= Global Classification =

Global Classification is the process of classifying products for the purpose of complying with customs authorities, qualifying for free trade agreements and filing entries to customs during the importation or exportation of those products. A slight difference in classification can mean a huge difference in the duties that are paid.

Classification data includes:

- Harmonized Schedule Numbers
- Special tariff preference programs
- Product descriptions and pictures
- Schematics
- Material Safety Data Sheets (MSDS)
- Toxic Substance Control Act (TSCA) documentation
- Country of origin credentials
- Value Information

With the growing complexity of supply chains as well as the increasing number of government regulations around importing and exporting, companies are realizing the need to proactively manage trade compliance data in order to minimize risk, such as the inaccurate classification of data. Providing classification data on imported and exported products is required, regardless of an organization's global location and classifying products is typically a manual and time-consuming process. Companies need to establish data management standards to help reduce inaccurate classification, strengthen the exchange of data between trading partners, and provide version control in order to track all changes that take place.

== Automation ==

With an automated Global Classification solution, companies can collect, store, and access classification data in one centralized located at both a global level using the World Customs Organization (WCO) 6-digit Harmonized Schedule Numbers and with multiple country specific views tailored to the country of interest. As a result, the
centrally controlled classification database reduces errors, increases internal and external communication, strengthens compliance, and improves the timeliness of the information shared with external trading partners. Using an automated solution, companies can:

- Set up an approval process to ensure data integrity
- Perform mass updates for easy maintenance of product data such as Harmonized Tariff updates
- Reduce time and resources spent on managing product classifications and related data
- Eliminate duplicate data entry through interfaces with inventory processing systems
- Manage key classification data required by various countries
- Link to other government agencies to receive product updates
- Store binding rulings

More than just a product classification database, an automated Global Classification solution allows companies to manage a global database that includes all forms of data, increasing visibility into changes such as additions or deletions of classification data.
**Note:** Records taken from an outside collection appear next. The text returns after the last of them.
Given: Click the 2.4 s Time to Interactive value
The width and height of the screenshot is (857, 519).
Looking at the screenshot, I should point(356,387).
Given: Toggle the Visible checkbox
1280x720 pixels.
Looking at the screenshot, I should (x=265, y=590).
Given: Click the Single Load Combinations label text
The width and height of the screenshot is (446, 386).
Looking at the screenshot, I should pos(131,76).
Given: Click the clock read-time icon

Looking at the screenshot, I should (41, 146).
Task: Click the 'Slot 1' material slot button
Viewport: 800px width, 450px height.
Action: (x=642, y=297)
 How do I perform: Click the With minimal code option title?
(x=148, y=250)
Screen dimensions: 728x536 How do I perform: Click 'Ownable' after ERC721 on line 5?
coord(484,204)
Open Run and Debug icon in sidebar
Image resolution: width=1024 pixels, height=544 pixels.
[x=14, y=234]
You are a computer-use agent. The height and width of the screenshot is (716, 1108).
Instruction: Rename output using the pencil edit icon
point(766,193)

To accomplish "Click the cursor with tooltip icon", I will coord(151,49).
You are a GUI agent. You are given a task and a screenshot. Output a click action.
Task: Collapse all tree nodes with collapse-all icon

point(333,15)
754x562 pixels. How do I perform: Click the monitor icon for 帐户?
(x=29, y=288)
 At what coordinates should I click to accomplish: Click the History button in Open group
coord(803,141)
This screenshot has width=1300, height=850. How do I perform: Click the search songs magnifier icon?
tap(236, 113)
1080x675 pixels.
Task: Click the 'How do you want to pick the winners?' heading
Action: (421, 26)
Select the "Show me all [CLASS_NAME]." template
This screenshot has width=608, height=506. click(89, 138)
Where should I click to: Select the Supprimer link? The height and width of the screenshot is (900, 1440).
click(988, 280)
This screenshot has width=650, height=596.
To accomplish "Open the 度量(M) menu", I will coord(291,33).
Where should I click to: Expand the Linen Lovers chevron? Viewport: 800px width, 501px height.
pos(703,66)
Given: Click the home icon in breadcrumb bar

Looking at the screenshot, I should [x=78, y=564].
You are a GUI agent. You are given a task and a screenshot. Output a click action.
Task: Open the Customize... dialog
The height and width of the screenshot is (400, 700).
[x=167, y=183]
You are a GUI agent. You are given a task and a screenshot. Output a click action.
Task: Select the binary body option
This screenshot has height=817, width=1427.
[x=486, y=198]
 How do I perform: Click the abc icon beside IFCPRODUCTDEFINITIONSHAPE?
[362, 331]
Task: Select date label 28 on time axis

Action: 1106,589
Organizations will also improve compliance across the supply chain. Providing on-demand availability to the classification database, via the web, ensures that every trading partner has access to and uses the same classification data at every stage in the supply chain, minimizing risks and/or delays or possible fees from Customs. With an automated solution, companies will have everything they need to manage global trade management throughout the organization captured in a consolidated relational database.